• [WORK INSTRUCTION]:
For this exercise, reproduce only the lines from the one holding "The height and" through the final line of the data below, exactly, and omit pictures.

┌─ ENTRIES PROVIDED

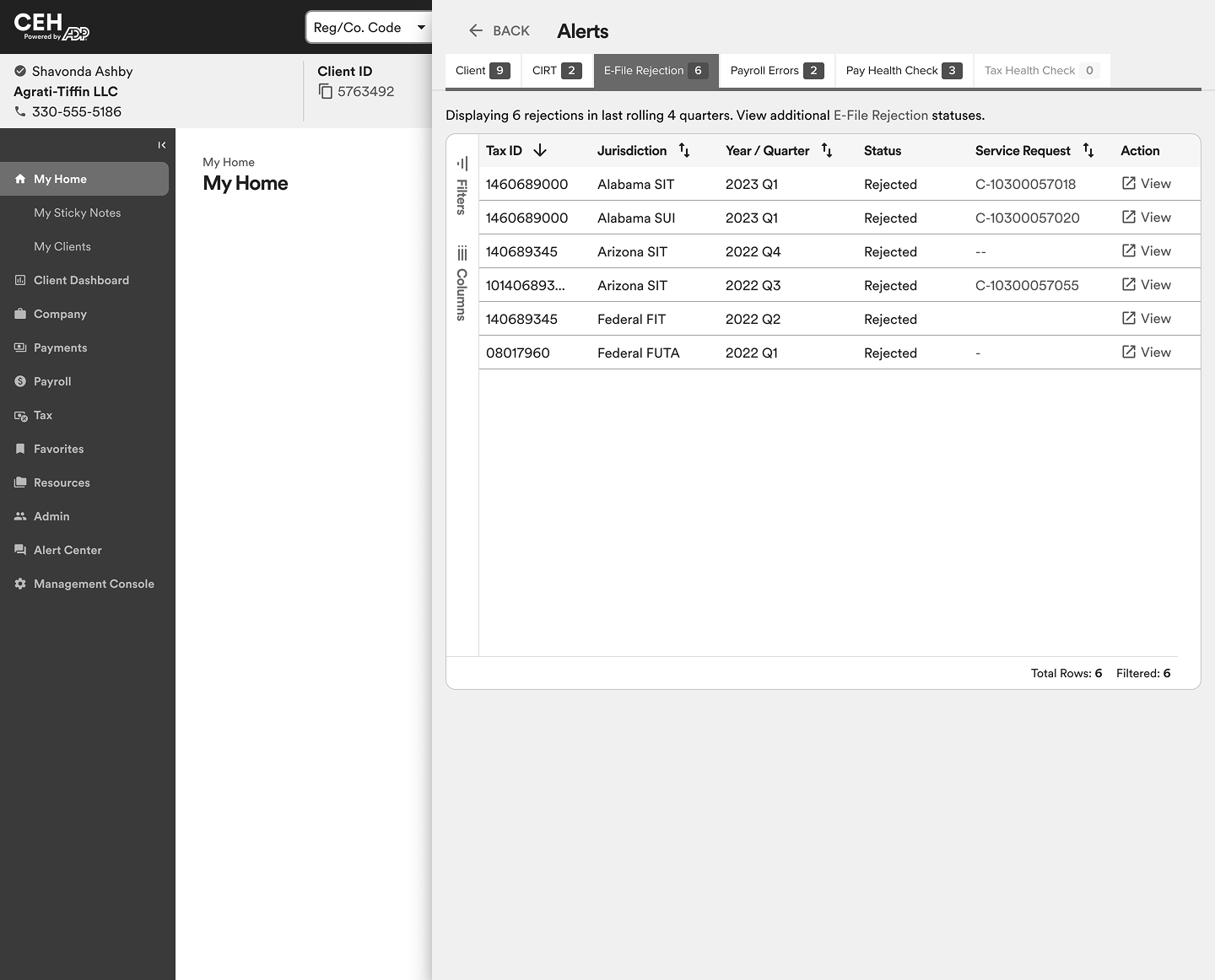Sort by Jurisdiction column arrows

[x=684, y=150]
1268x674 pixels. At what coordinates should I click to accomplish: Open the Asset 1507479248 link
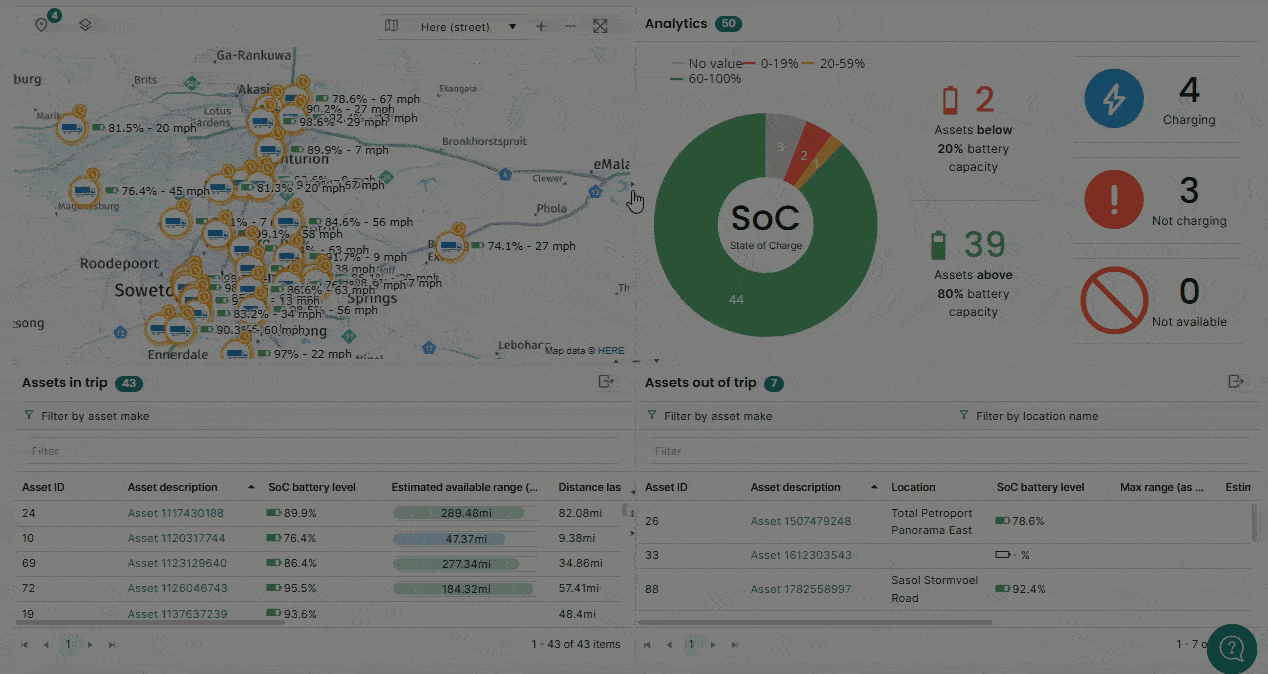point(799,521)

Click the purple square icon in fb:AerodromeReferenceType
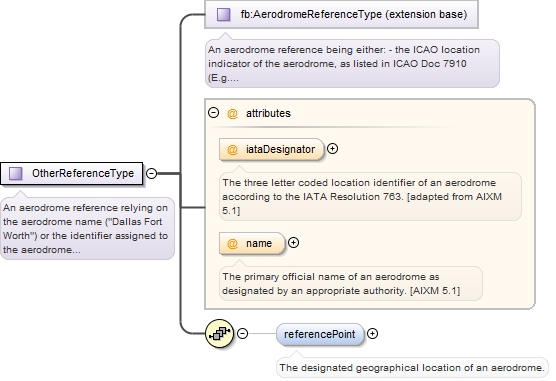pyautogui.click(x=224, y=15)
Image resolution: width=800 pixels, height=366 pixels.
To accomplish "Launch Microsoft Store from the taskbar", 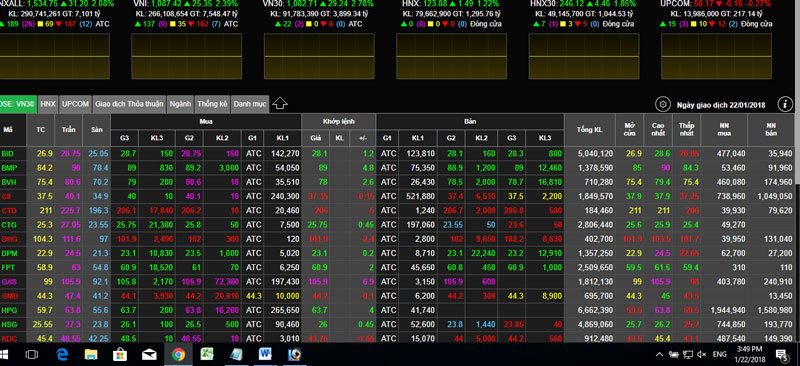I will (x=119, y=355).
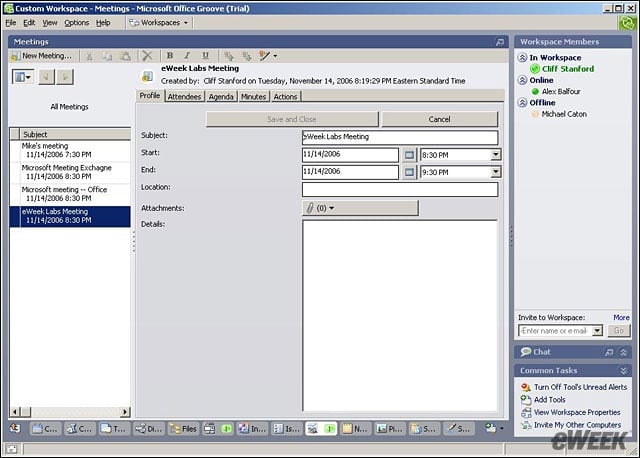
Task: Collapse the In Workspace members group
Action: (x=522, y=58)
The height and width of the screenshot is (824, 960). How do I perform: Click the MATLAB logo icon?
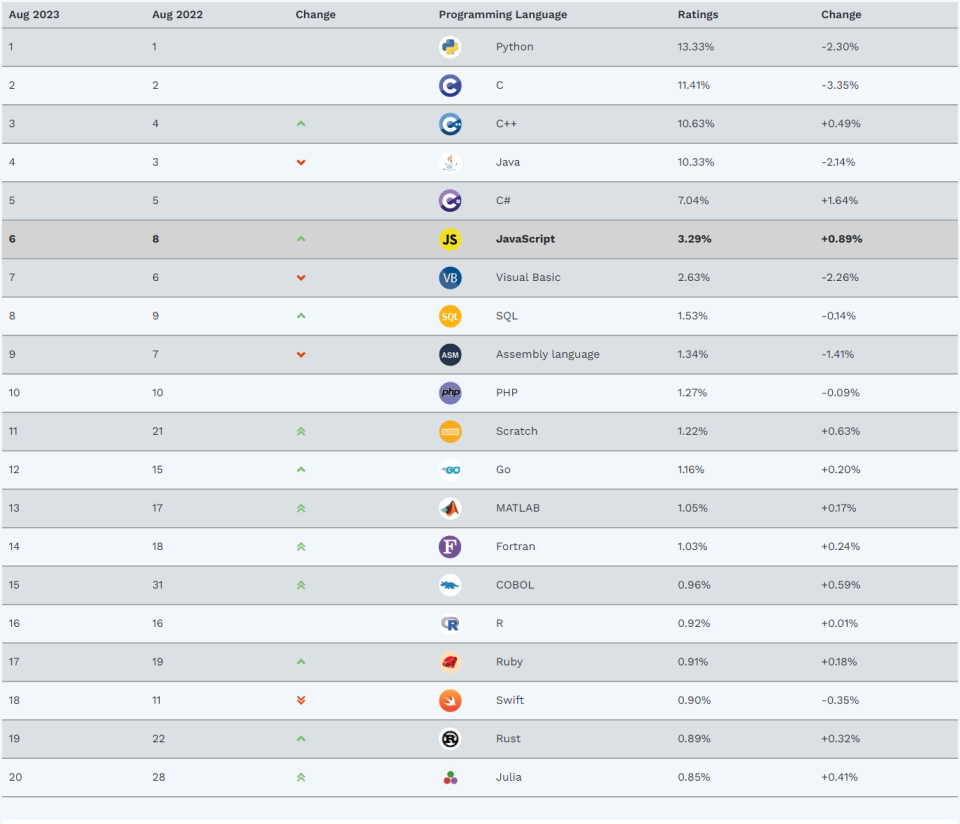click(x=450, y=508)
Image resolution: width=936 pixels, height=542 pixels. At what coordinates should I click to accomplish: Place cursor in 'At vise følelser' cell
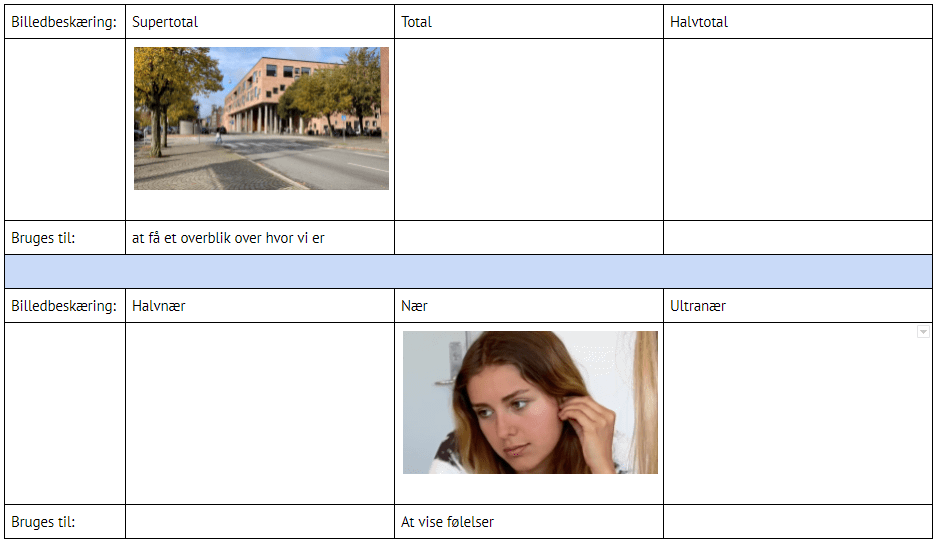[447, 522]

└─

• [WRITTEN RESPONSE]:
The height and width of the screenshot is (824, 960). How do I perform: Click the MATLAB logo icon?
click(x=450, y=508)
Image resolution: width=936 pixels, height=542 pixels. At what coordinates should I click to accomplish: Place cursor in 'At vise følelser' cell
[447, 522]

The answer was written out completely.